Problem statement – If an entry holds a picture, drop the picture but restate the entry word for word.
+++ Supplied records
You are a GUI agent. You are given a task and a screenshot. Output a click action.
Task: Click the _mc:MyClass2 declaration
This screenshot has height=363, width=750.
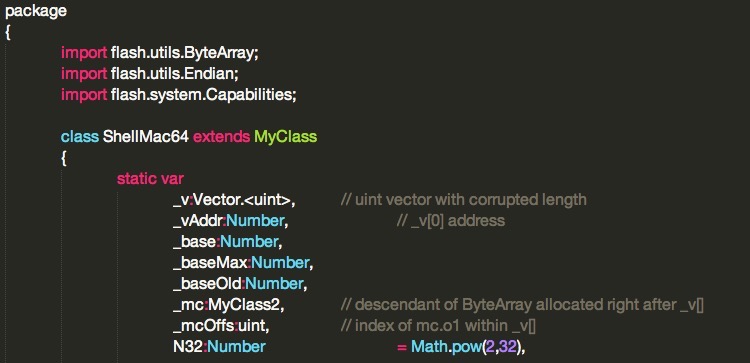click(229, 305)
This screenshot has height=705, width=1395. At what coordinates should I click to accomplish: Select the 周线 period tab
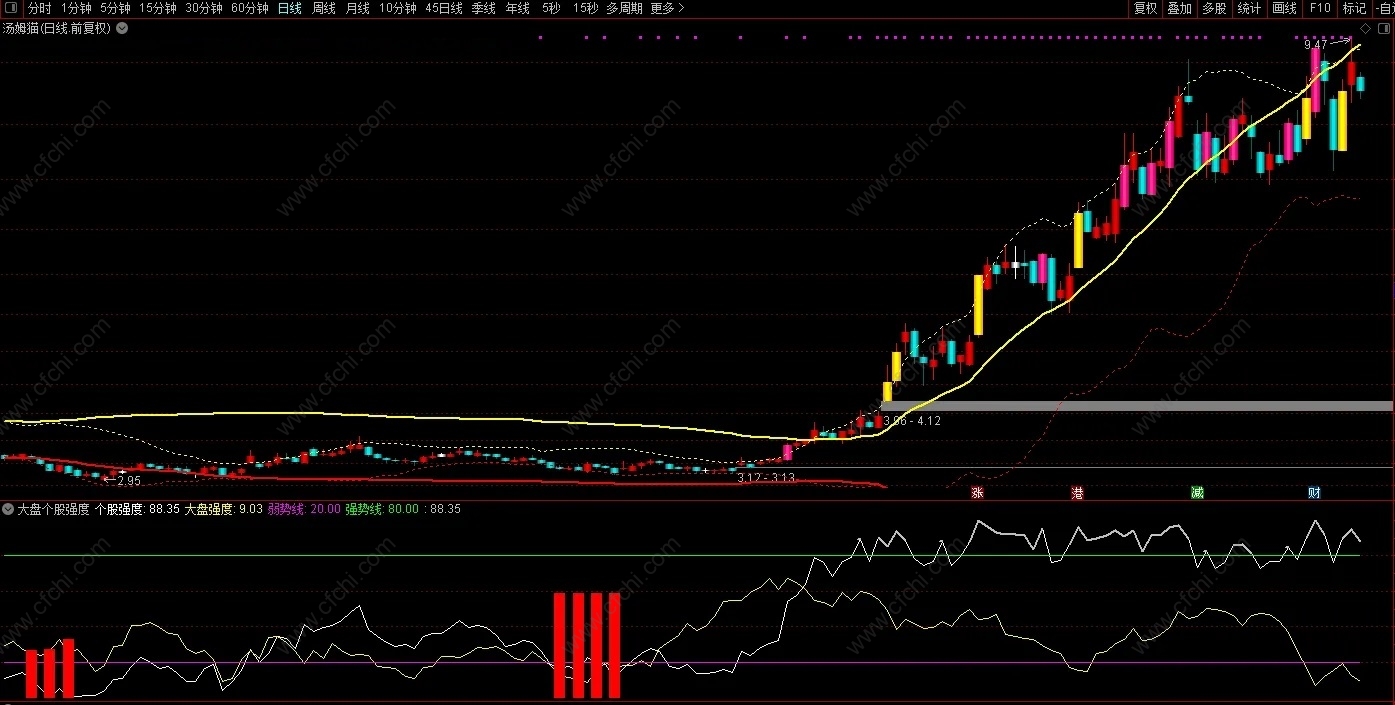point(324,8)
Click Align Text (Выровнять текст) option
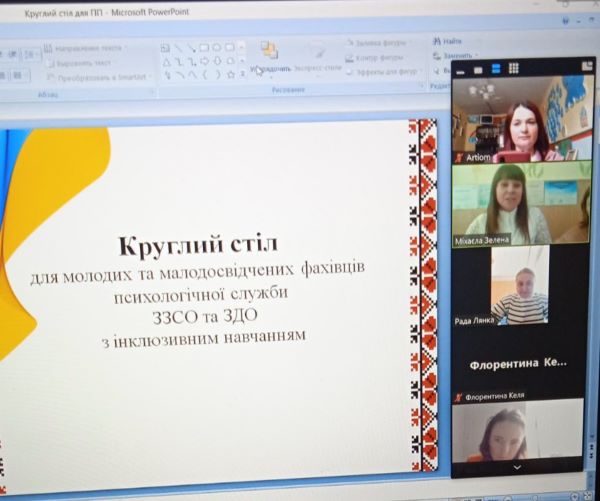 point(84,62)
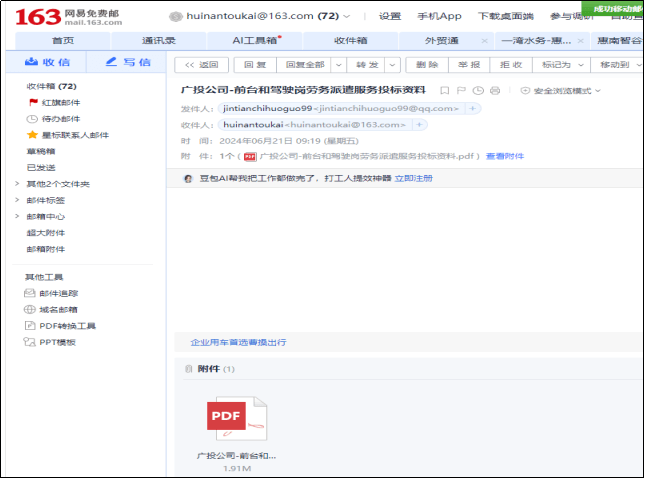Image resolution: width=645 pixels, height=478 pixels.
Task: Click the print icon next to subject
Action: pyautogui.click(x=495, y=90)
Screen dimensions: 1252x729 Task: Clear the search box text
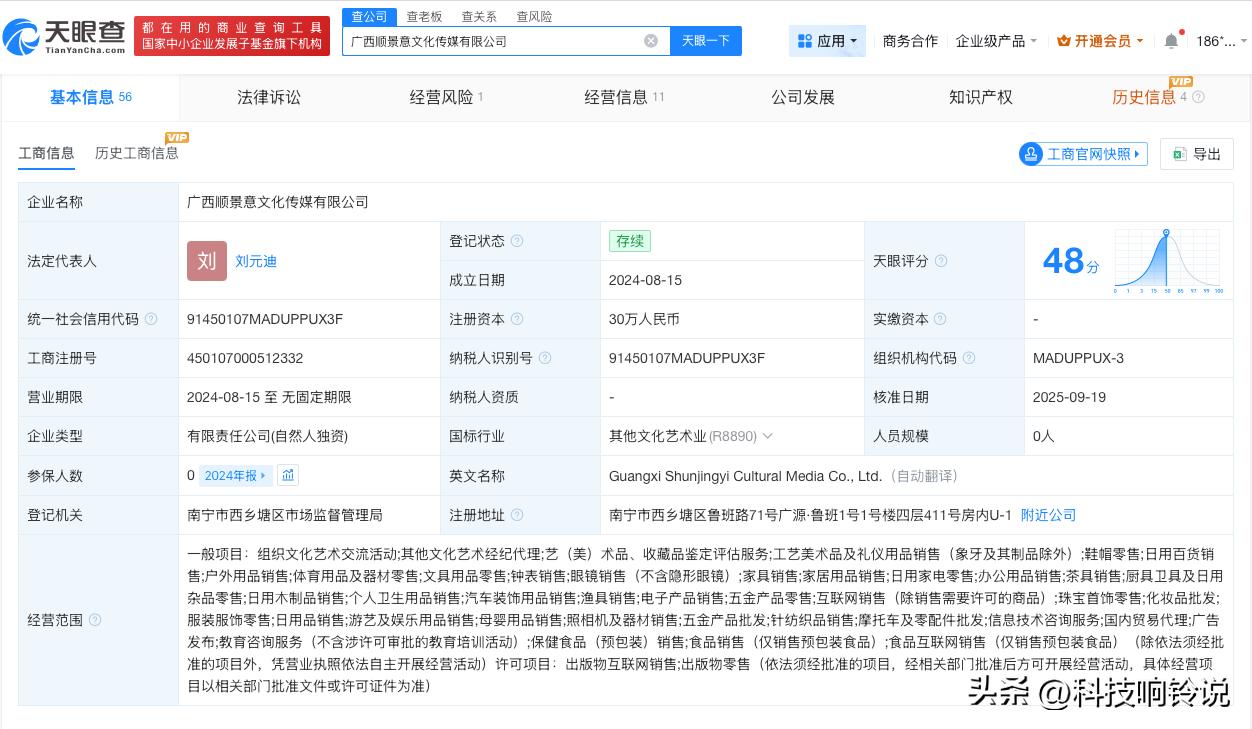[651, 41]
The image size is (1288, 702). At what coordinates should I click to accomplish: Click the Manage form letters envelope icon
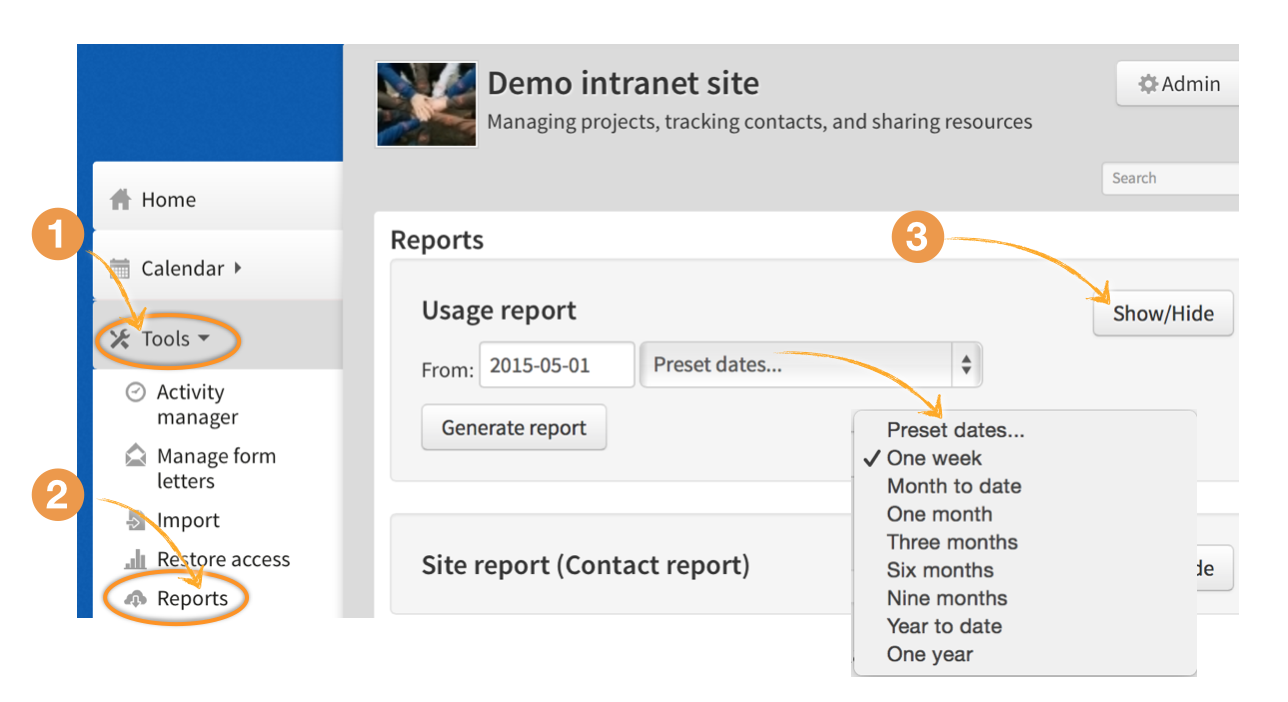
++++++
Answer section –
You are a GUI agent. You are given a task and a screenshot. Output a click action.
Task: Click the _mc:MyClass2 declaration
This screenshot has height=363, width=750.
click(229, 305)
This screenshot has height=705, width=1395. At what coordinates should I click to accomplish: Select the 周线 period tab
point(324,8)
Click Align Text (Выровнять текст) option
 point(84,62)
Image resolution: width=645 pixels, height=478 pixels.
Task: Click the print icon next to subject
Action: pyautogui.click(x=495, y=90)
Screen dimensions: 1252x729 Task: Clear the search box text
[651, 41]
The image size is (1288, 702). At what coordinates should I click to accomplish: Click the Manage form letters envelope icon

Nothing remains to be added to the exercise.